Adequate immunosuppression and oncological control employing temsirolimus as a base immunosuppressant for a recipient with metastatic renal cancer, "Beyond the Abstract," by Shih-Chieh Jeff Chueh, MD, PhD

BERKELEY, CA ( - Even though it’s uncertain whether we can extrapolate the experience of one single case to generalized application, in rare case scenarios like the present one, the value of a case report might shed some light for those who will come across a similar situation in the future. The criticism of this report may include that ‘as a single case no causal relationship can be proven, or further, as a single experience the efficacy cannot be ascertained.’

Current medicine places much emphasis on evidence-based medicine and results of well-designed, large-scale randomized, comparative clinical trials.
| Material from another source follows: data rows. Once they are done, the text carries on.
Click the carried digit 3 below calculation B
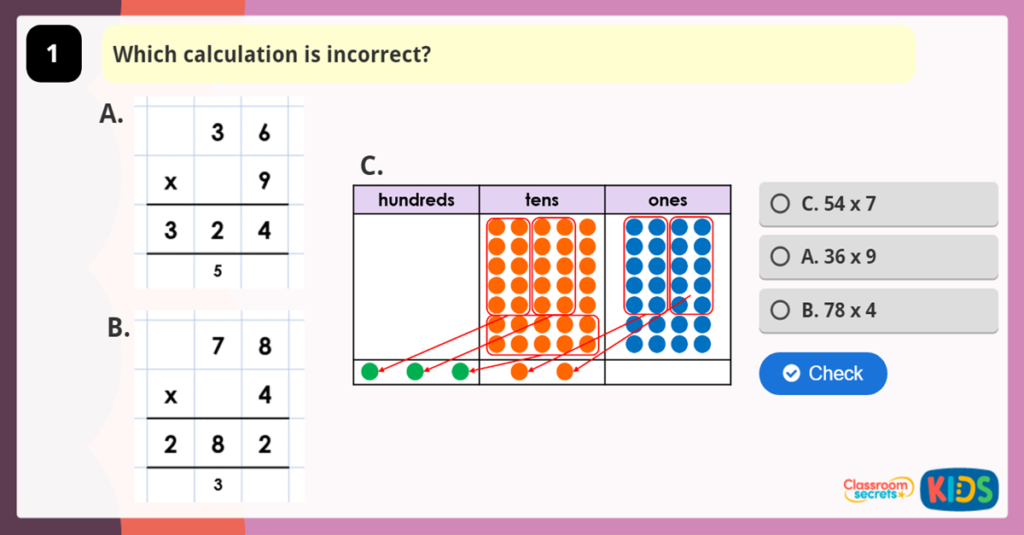This screenshot has width=1024, height=535. (217, 484)
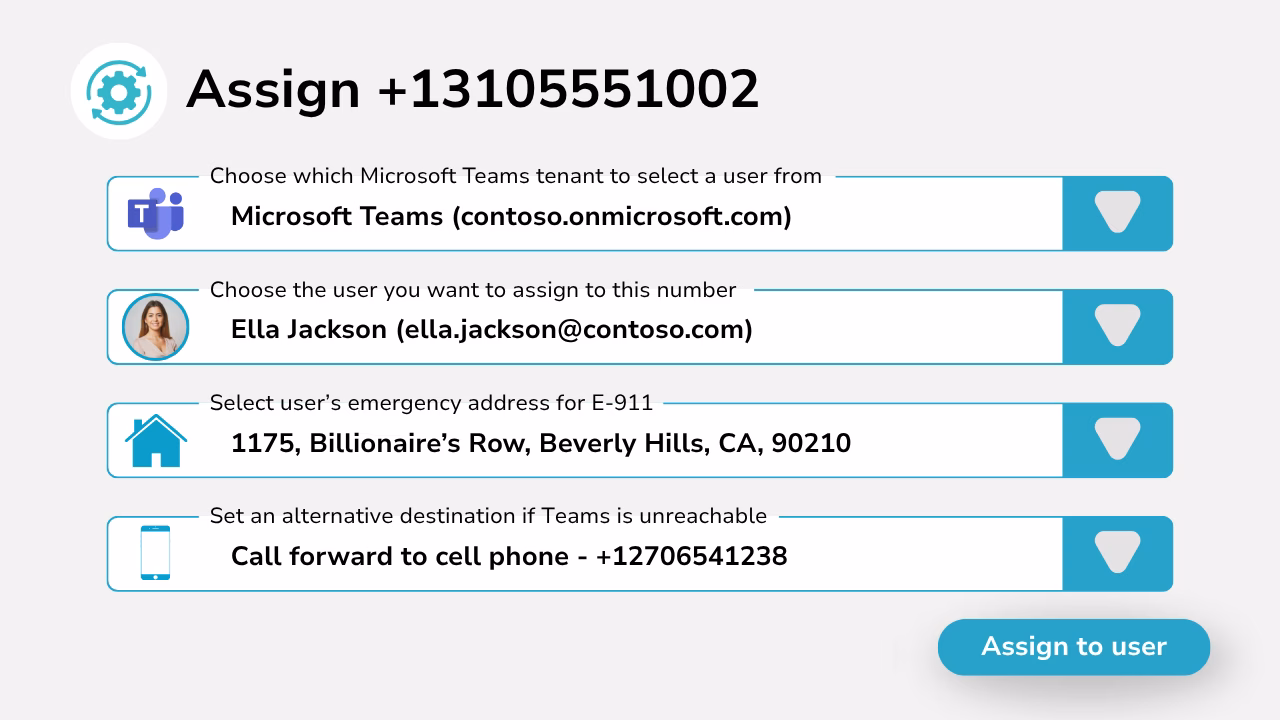Image resolution: width=1280 pixels, height=720 pixels.
Task: Click the gear sync settings icon
Action: (x=119, y=91)
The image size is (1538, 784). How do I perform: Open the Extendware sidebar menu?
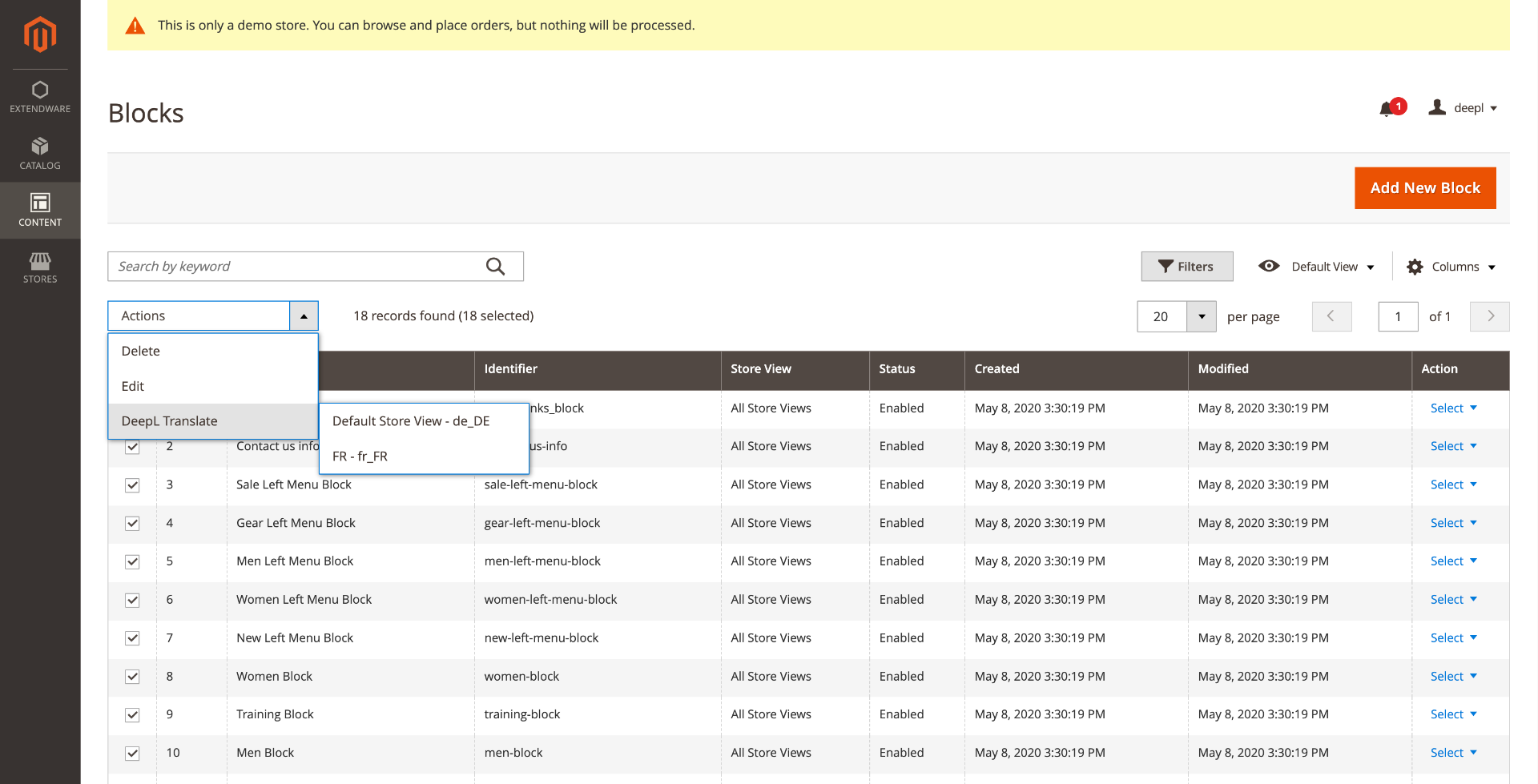(40, 96)
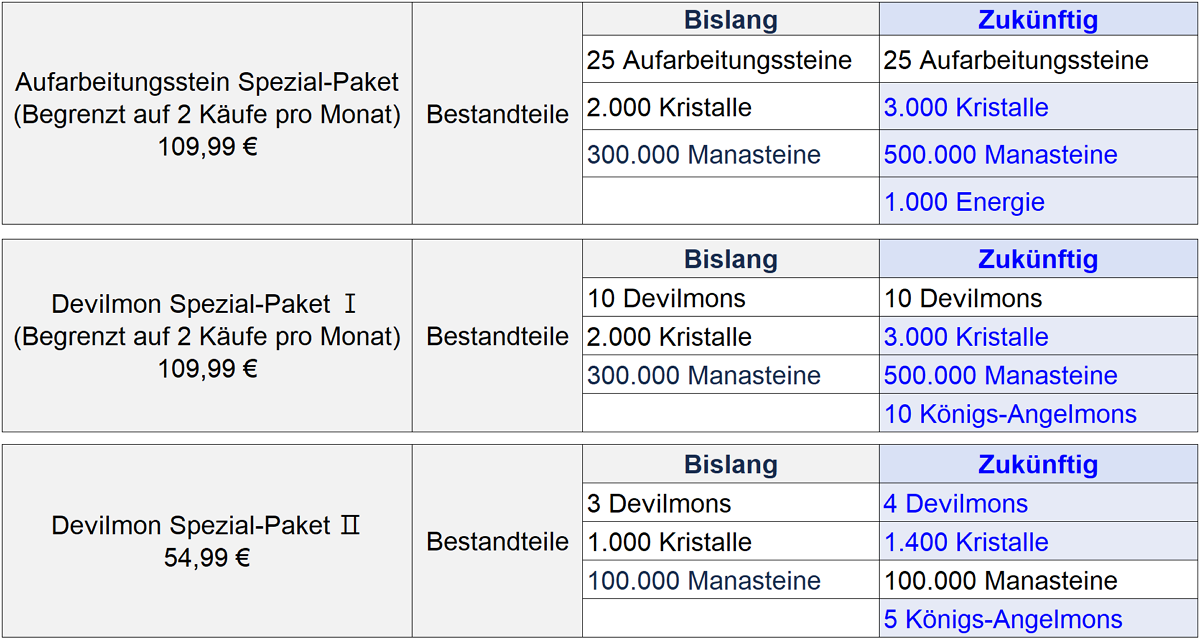Image resolution: width=1200 pixels, height=640 pixels.
Task: Select "500.000 Manasteine" in the Aufarbeitungsstein package
Action: (1000, 155)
The conclusions of these level 1 or 2 trials, of course, can be applied to common patients, and yet the patients we encounter daily may still deviate in varying degrees from the ideal index patients who meet all the inclusion criteria of the studies -- not to mention in rare cases where no clinical trials could be performed because the limited case numbers throughout the world.
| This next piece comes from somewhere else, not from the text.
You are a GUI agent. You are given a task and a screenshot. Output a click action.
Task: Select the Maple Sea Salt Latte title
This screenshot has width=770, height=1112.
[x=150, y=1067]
There is much high-quality evidence in guiding treatment of patients with metastatic renal cell carcinoma (mRCC). But treatment for such a patient with concomitant mRCC and a functioning allograft has rarely been reported. That caused a major concern from the beginning, because the new anti-cancer therapy would be constructed on top of the original complex management of transplant immunosuppression, and, of course, the patient wanted to maintain his graft kidney function if at all possible. Among the choices were cytokine (interleukin-II) therapy, target therapy using tyrosine kinase inhibitors which focus more on the inhibition of vascular endothelial growth factor (VEGF) pathway (sunitinib, sorafenib, pazopanib, axinitib, etc.), and mammalian target of rapamycin inhibitor (mTORi, temsirolimus, everolimus). We started him on temsirolimus therapy—for which we considered his combined mRCC and transplant as a poor risk factor; we were more familiar with mTORi because of the experience of using sirolimus as a transplant immunosuppressant. At the time of starting his temsirolimus therapy, everolimus had not been approved by the FDA for treating mRCC, otherwise it would likely have been our preferred choice.
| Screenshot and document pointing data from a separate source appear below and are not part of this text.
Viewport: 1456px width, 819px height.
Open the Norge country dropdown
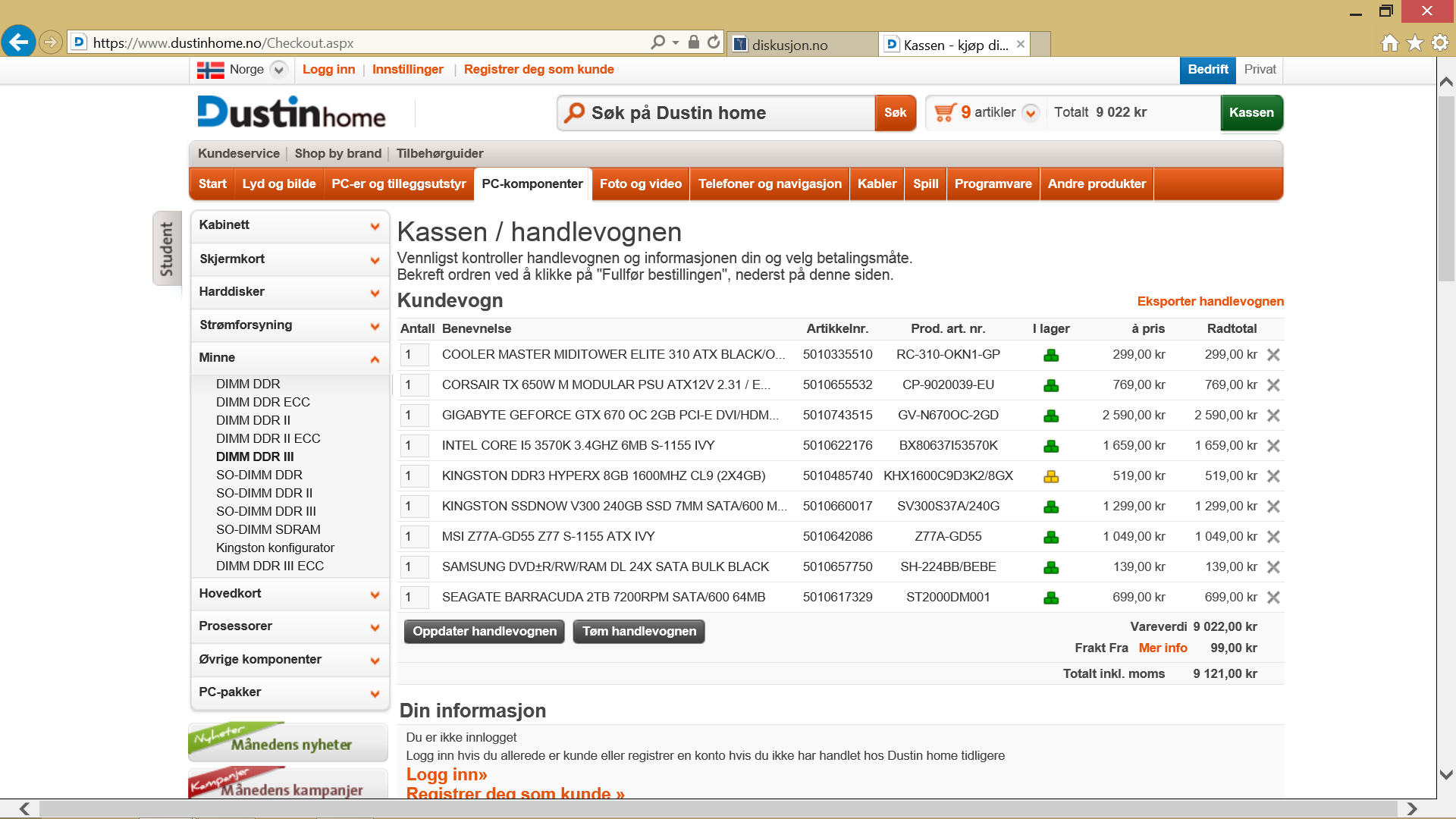[x=279, y=70]
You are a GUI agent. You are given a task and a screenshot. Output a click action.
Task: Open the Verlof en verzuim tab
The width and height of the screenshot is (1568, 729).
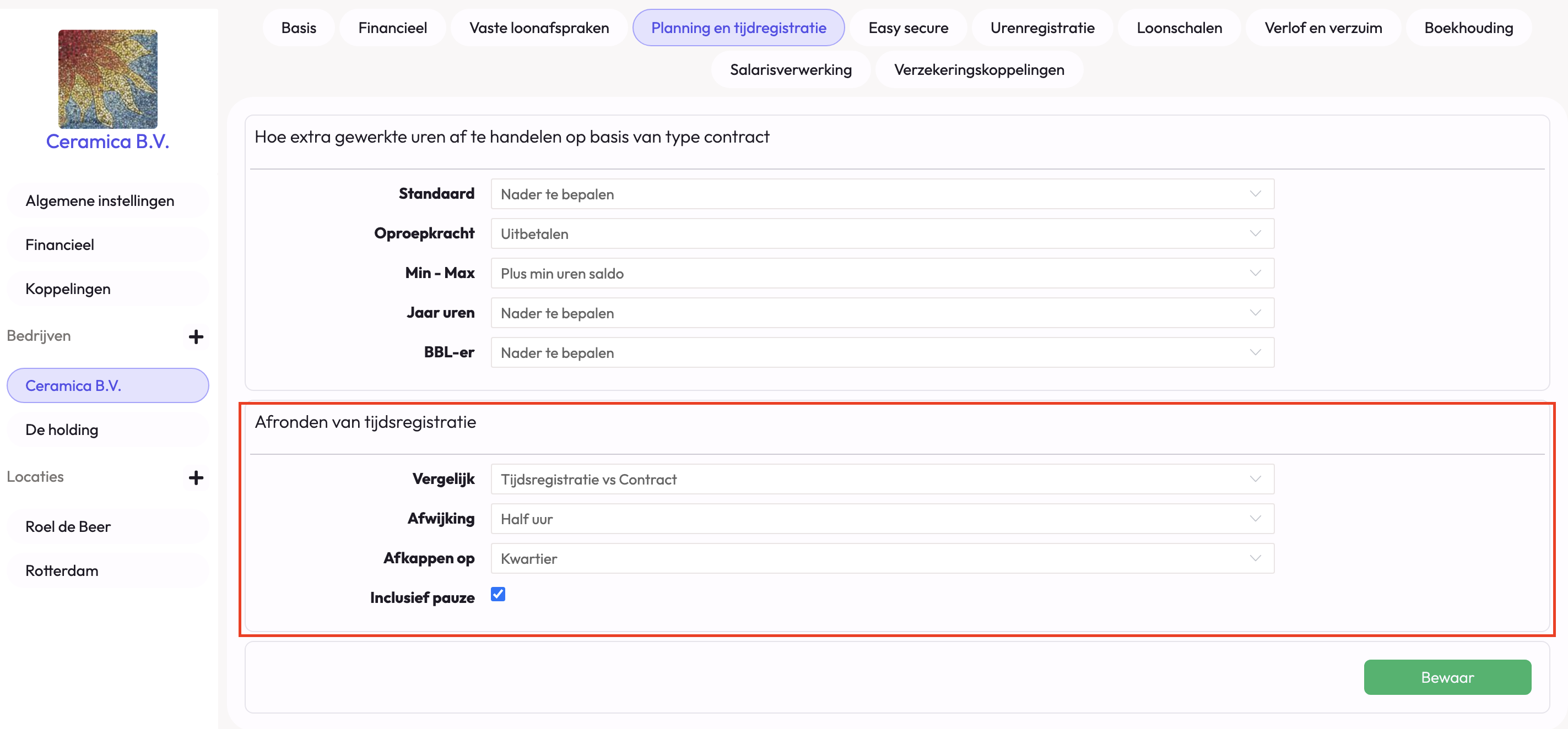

Yes, we should refrain from generalizing based on our observation, but the treatment is still in line with the current treatment guideline for mRCC. We carefully adjusted his immunosuppression by frequent monitoring of the therapeutic drug levels and other laboratory and clinical follow-up to discontinue his original cyclosporine and mycophenolate therapy, while leaving him on low-dose steroids. Obviously there is much more to be explored to understand the mechanisms behind different dosing strategies among mRCC patients and transplant recipients, even with the same mTORi. And one more question that lies ahead is what would be our next step strategy when this patient starts to demonstrate progression with temsirolimus therapy.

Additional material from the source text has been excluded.